- What you will do
**a.** In the report on the Le Pen tomb, rewrite everything from "Brittany authorities said" down to "the statement said.", changing "police surveillance" to "security patrols".
**b.** Answer these questions using the report on the Le Pen tomb:
(i) How old was Le Pen when he died?
(ii) In which Brittany port was he buried?
(iii) What did Bruno Retailleau call the damage?

Authorities in the western Brittany region of France said they were informed of the damage on Friday and that police were investigating. The tomb was shattered into pieces with a sledgehammer, according to the French news outlet Ici Bretagne.

Le Pen — who was one of the most controversial figures in French politics for his fiery rhetoric against immigration and multiculturalism — died aged 96 on 7 January. He was buried in a Le Pen family tomb in the small Brittany port of La Trinité-sur-Mer.

"There are no words to describe those who attack the most sacred of things", Marie-Caroline Le Pen — one of Le Pen's three daughters — said in a post on X that included a photo of the destroyed tomb.

"Those who attack the dead are capable of the worst against the living", she added.

French Interior Minister Bruno Retailleau called the damage "an absolute abjection".

“Respect for the dead is what distinguishes civilisation from barbarism,” he posted on X.

Brittany authorities said in a statement that “given the political sensitivity," the cemetery had been the focus of increased police surveillance around Le Pen's burial on 11 January.

The security was subsequently scaled down but will now be stepped back up again given "the exceptional nature" of the attack, the statement said.

- Data extract
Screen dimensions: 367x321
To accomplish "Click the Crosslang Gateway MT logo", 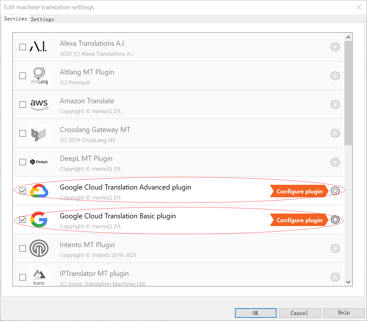I will [x=39, y=133].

- Task-by-task outputs
**a.**
Brittany authorities said in a statement that “given the political sensitivity," the cemetery had been the focus of increased security patrols around Le Pen's burial on 11 January.

The security was subsequently scaled down but will now be stepped back up again given "the exceptional nature" of the attack, the statement said.

**b.**
(i) 96
(ii) La Trinité-sur-Mer
(iii) "an absolute abjection"